Exercise directions
Copy out the entries below precisely; nothing is to be omitted.

[Dataset entries]
╔══
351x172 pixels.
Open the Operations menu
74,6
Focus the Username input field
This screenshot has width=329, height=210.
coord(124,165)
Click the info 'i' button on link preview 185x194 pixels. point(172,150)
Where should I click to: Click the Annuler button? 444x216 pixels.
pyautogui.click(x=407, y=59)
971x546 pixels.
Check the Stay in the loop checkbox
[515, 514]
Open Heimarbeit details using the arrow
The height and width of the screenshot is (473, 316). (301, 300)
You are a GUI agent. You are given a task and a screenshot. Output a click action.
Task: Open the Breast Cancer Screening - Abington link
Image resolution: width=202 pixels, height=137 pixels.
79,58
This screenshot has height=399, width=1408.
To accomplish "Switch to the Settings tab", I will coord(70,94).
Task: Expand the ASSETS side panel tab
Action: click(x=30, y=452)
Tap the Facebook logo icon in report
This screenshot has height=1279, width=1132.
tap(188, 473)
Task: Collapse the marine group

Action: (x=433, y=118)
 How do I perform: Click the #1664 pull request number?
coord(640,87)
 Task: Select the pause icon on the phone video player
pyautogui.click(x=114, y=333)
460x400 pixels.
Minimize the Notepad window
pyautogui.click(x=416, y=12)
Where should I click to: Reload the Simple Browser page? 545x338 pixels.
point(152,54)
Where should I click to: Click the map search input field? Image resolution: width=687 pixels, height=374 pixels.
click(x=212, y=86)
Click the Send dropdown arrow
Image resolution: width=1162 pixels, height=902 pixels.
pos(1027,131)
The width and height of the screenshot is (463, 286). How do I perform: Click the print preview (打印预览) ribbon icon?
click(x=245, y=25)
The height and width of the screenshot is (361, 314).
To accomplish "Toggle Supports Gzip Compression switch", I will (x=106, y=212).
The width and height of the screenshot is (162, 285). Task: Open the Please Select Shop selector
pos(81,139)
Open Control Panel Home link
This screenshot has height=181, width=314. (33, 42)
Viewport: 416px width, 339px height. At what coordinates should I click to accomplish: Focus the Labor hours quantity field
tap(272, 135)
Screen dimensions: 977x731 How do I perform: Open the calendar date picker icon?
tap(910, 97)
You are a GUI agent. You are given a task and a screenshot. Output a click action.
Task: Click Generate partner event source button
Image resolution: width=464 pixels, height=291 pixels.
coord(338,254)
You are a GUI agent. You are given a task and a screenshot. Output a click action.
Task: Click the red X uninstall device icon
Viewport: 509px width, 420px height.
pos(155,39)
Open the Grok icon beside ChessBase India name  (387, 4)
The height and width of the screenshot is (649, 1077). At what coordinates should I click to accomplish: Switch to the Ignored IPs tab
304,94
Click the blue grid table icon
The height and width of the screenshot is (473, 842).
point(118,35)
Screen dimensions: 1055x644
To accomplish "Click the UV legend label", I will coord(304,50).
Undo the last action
╚══
Exercise response
351x172 pixels.
Open the Operations menu
74,6
Focus the Username input field
This screenshot has width=329, height=210.
coord(124,165)
Click the info 'i' button on link preview 185x194 pixels. point(172,150)
Where should I click to: Click the Annuler button? 444x216 pixels.
pyautogui.click(x=407, y=59)
971x546 pixels.
Check the Stay in the loop checkbox
[515, 514]
Open Heimarbeit details using the arrow
The height and width of the screenshot is (473, 316). (301, 300)
You are a GUI agent. You are given a task and a screenshot. Output a click action.
Task: Open the Breast Cancer Screening - Abington link
Image resolution: width=202 pixels, height=137 pixels.
79,58
This screenshot has height=399, width=1408.
To accomplish "Switch to the Settings tab", I will coord(70,94).
Task: Expand the ASSETS side panel tab
Action: click(x=30, y=452)
Tap the Facebook logo icon in report
This screenshot has height=1279, width=1132.
tap(188, 473)
Task: Collapse the marine group

Action: (x=433, y=118)
 How do I perform: Click the #1664 pull request number?
coord(640,87)
 Task: Select the pause icon on the phone video player
pyautogui.click(x=114, y=333)
460x400 pixels.
Minimize the Notepad window
pyautogui.click(x=416, y=12)
Where should I click to: Reload the Simple Browser page? 545x338 pixels.
point(152,54)
Where should I click to: Click the map search input field? Image resolution: width=687 pixels, height=374 pixels.
click(x=212, y=86)
Click the Send dropdown arrow
Image resolution: width=1162 pixels, height=902 pixels.
pos(1027,131)
The width and height of the screenshot is (463, 286). How do I perform: Click the print preview (打印预览) ribbon icon?
click(x=245, y=25)
The height and width of the screenshot is (361, 314).
To accomplish "Toggle Supports Gzip Compression switch", I will (x=106, y=212).
The width and height of the screenshot is (162, 285). Task: Open the Please Select Shop selector
pos(81,139)
Open Control Panel Home link
This screenshot has height=181, width=314. (33, 42)
Viewport: 416px width, 339px height. At what coordinates should I click to accomplish: Focus the Labor hours quantity field
tap(272, 135)
Screen dimensions: 977x731 How do I perform: Open the calendar date picker icon?
tap(910, 97)
You are a GUI agent. You are given a task and a screenshot. Output a click action.
Task: Click Generate partner event source button
Image resolution: width=464 pixels, height=291 pixels.
coord(338,254)
You are a GUI agent. You are given a task and a screenshot. Output a click action.
Task: Click the red X uninstall device icon
Viewport: 509px width, 420px height.
pos(155,39)
Open the Grok icon beside ChessBase India name  (387, 4)
The height and width of the screenshot is (649, 1077). At what coordinates should I click to accomplish: Switch to the Ignored IPs tab
304,94
Click the blue grid table icon
The height and width of the screenshot is (473, 842).
point(118,35)
Screen dimensions: 1055x644
To accomplish "Click the UV legend label", I will coord(304,50).
Undo the last action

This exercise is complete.